= Actions to take =
a. In the post on threat modeling with LLMs, which methodology is the prompt based on?
b. List every command-line option passed in the command shown in the post on threat modeling with LLMs.
c. Quote everything in the post on threat modeling with LLMs from "It’s been nearly" down to "and missing information.".

= Selected text =
=== Section Start ===

Threat Modeling with LLMs: Two Years In - Hype, Hope, and a Look at Gemini 2.5 Pro

Posted on May 18, 2025

It’s been nearly two years since I began exploring how AI can enhance threat modeling processes. In this post, I’ll share my latest findings with Gemini 2.5 Pro Preview, one of the newest advanced models, and reflect on how AI systems have evolved during this period. More importantly, I’ll examine whether they’re fulfilling their initial promise for security threat modeling applications.

The Experiment: Testing Gemini 2.5 Pro

As with my previous research, the goal is to assess how effectively LLMs can assist in threat modeling. For this, I used a deliberately underspecified architecture for a fictional project: “AI Nutrition Pro”.

You can find the architecture description here. I intentionally left it lacking detail to see how well the LLM could handle ambiguity and missing information.

Methodology: AI Security Analyzer and Prompting

To conduct the threat modeling, I utilized my open-source tool, AI Security Analyzer. The tool operates in file mode, reading the architecture description from a file and then running a specific prompt against the chosen LLM to generate a threat model in Markdown format.

The command looks like this:

python ai_security_analyzer/app.py \
    file \
    -t tests/EXAMPLE_ARCHITECTURE.md \
    -o examples/threat-modeling.md \
    --agent-model $agent_model \
    --agent-temperature ${temperatures[$agent_model]} \
    --agent-prompt-type threat-modeling \
    --agent-provider $agent_provider

Check create_examples.sh for more details.

The prompt I used is based on the STRIDE per element methodology and guides the LLM through the necessary steps to create a comprehensive threat model. While it supports refinement iterations, this feature wasn’t used in this specific experiment. You can view the full prompt structure here.

A snippet of the prompt’s core instruction:

# IDENTITY and PURPOSE

You are an expert in risk and threat management and cybersecurity. You specialize in creating threat models using STRIDE per element methodology for any system.

# GOAL

Given a FILE and CURRENT THREAT MODEL, provide a threat model using STRIDE per element methodology.

# STEPS

- Think deeply about the input and what they are concerned with.

- Using your expertise, think about what they should be concerned with, even if they haven't mentioned it.

- Fully understand the STRIDE per element threat modeling approach.

- If CURRENT THREAT MODEL is not empty - it means that draft of this document was created in previous interactions with LLM using FILE content. In such case update CURRENT THREAT MODEL with new information that you get from FILE. In case CURRENT THREAT MODEL is empty it means that you first time get FILE content

- Take the input provided and create a section called APPLICATION THREAT MODEL.

=== Section End ===

= Data extract =
=== Section Start ===

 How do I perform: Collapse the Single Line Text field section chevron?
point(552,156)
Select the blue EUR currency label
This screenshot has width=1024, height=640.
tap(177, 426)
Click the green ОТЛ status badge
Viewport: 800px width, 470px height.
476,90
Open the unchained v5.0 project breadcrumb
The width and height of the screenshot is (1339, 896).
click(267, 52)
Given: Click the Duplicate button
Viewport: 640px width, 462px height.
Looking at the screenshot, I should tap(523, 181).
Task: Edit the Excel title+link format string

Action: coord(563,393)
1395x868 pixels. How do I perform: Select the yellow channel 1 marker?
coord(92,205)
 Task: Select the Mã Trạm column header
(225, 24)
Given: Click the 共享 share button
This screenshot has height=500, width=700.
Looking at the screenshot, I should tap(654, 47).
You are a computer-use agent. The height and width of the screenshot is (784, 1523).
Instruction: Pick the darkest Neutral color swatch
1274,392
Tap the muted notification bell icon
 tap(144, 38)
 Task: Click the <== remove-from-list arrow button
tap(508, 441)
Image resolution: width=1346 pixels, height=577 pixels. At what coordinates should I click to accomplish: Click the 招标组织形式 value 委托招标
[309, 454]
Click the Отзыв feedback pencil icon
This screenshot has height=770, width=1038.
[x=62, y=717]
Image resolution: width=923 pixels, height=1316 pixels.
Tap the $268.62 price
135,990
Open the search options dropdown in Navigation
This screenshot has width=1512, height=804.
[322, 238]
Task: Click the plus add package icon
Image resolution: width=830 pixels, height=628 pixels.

=== Section End ===

= Answers for the exercise =
a. STRIDE per element.

b.
-t
-o
--agent-model
--agent-temperature
--agent-prompt-type
--agent-provider

c.
It’s been nearly two years since I began exploring how AI can enhance threat modeling processes. In this post, I’ll share my latest findings with Gemini 2.5 Pro Preview, one of the newest advanced models, and reflect on how AI systems have evolved during this period. More importantly, I’ll examine whether they’re fulfilling their initial promise for security threat modeling applications.

The Experiment: Testing Gemini 2.5 Pro

As with my previous research, the goal is to assess how effectively LLMs can assist in threat modeling. For this, I used a deliberately underspecified architecture for a fictional project: “AI Nutrition Pro”.

You can find the architecture description here. I intentionally left it lacking detail to see how well the LLM could handle ambiguity and missing information.